From the Vancouver Sun: “Premier Christy Clark has thrown cold water on Vancouver Mayor Gregor Robertson’s call for extraordinary tax measures to cool speculation in the housing market, saying they could wipe out billions of dollars in peoples’ home equity… “There is a perception that foreign investors and speculators are driving an affordability crisis in residential real estate — particularly in Greater Vancouver.

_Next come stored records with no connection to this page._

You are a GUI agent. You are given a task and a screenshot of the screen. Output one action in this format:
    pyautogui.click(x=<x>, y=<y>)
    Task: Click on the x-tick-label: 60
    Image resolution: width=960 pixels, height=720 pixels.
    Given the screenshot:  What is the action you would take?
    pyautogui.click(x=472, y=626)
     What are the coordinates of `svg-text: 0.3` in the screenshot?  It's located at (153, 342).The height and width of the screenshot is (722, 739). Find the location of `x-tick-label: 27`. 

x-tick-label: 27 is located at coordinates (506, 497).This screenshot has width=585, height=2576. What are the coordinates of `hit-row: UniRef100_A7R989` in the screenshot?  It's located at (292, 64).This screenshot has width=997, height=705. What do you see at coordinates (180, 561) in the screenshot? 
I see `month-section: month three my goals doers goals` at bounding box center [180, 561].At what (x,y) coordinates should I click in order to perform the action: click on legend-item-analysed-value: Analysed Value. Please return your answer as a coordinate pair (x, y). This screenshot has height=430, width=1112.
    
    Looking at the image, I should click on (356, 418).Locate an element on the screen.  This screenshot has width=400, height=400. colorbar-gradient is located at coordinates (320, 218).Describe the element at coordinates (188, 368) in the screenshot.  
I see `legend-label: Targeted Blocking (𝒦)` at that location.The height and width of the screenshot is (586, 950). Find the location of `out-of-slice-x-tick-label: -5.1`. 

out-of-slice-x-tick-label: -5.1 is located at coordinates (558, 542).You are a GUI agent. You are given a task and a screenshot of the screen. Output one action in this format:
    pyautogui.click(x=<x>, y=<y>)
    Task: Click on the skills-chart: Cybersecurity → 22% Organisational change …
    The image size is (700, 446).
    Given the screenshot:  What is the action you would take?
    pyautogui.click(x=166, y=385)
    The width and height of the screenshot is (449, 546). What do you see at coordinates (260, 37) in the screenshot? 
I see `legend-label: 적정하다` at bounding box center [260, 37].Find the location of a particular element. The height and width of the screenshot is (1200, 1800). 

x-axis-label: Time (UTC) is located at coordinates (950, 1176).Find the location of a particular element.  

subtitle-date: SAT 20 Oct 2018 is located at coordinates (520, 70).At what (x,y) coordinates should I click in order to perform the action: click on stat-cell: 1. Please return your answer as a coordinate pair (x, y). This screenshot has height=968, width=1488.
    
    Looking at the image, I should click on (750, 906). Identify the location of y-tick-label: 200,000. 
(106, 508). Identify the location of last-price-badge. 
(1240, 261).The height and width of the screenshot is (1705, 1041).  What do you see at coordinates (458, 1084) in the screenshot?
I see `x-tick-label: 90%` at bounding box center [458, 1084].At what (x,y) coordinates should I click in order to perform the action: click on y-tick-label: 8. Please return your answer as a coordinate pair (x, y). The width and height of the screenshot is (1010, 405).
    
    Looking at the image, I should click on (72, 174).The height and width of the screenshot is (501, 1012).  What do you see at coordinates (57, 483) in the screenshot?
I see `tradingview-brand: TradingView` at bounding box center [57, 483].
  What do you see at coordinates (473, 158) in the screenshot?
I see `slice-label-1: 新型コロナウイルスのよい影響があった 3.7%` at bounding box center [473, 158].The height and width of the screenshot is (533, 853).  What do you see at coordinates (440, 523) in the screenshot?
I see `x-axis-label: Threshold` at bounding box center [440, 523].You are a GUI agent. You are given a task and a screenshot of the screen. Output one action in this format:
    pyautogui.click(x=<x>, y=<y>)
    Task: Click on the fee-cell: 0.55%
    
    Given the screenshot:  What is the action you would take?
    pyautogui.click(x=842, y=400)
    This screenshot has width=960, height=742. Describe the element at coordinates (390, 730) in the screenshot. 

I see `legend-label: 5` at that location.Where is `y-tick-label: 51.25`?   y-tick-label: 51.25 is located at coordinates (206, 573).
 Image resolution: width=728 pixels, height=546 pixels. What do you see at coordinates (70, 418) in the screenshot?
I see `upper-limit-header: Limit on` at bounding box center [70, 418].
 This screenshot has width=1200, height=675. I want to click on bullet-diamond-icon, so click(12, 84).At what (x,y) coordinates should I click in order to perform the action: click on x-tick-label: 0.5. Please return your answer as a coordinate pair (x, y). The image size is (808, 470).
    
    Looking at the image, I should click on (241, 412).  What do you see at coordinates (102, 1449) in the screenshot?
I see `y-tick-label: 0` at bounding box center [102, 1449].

The data we have does not support this perception,” the Finance Ministry analysis said. “However, industry experts estimate that foreign buyers likely make up less than five per cent of home sales activity in Greater Vancouver.” … The finance ministry report says if the government were to drastically reduce foreign investment, it would have little impact on general housing prices but would cause the loss of about $1 billion in residential real estate sales and 3,800 jobs… Read more »

patriotz

@39: “What happens when you lower input costs and enable greater supply is you shift the supply curve, which lowers the equilibrium price.”

You are pretending that input costs to the RE industry are all exogenous, rather than mostly endogenous.

That is, most costs to the RE industry are actually set by the industry itself – most notably land, and also labour and materials. The reason the RE industry sets these prices is because there is no demand for them from other sectors.

That’s how the US RE industry managed to continue to produce product at 1/2 the 2006 peak price without any reduction in exogenous costs. Or – yes it’s true – the Vancouver RE industry after past busts.

history

Elephant in the room is not the Quebec immigration scam, but it is on the list.

My thots on Elephants is that they are taboo. What, for instance, is historically unprecedented but is rampant in society, And never-ever mentioned by the corrupt press?

paulb

New Listings 248
Price Changes 68
Sold Listings 184
TI:13230

http://www.paulboenisch.com

history

AfFORDability

Live in your automobile

vangrl

yes I’m aware.

Aren’t there only (excluding Quebec) only 160 cities in Canada? and we have less than 140 of them?

So the Sun deletes all comments from there latest articles and then posts this?

Diadora

@50
The author of the article is Cameron Muir, Chief Economist at the British Columbia Real Estate Association.

vangrl

Not only do we not have a foreign investment problem, but we have lower foreign owned than 140 other Canadian cities….according to Muir.

http://www.vancouversun.com/opinion/op-ed/Facts+fail+support+foreign+buyer+fears/11109581/story.html

Bull! Bull! Bull!

@UBC in crisis mode

blame yourselves. you are the ones that stuck your heads in the sand for so long.

UBC in crisis mode

I don’t think we can blame the affordability problem to all levels of government, as we voted them in.

vangrl

#44

glitch Dave, happens to me the odd time.

Diadora

“Aside from graft fugitive Cheng Muyang, three more suspects on China’s 100 most wanted list of corrupt officials are also hiding inVancouver, China’s consul general in the city said.” (Xinhua)

There are 18,000 missing corrupt officials from China, surely there must be many thousands (rather than a measly 4) that are living in Vancouver at the moment, compliments from our incompetent government.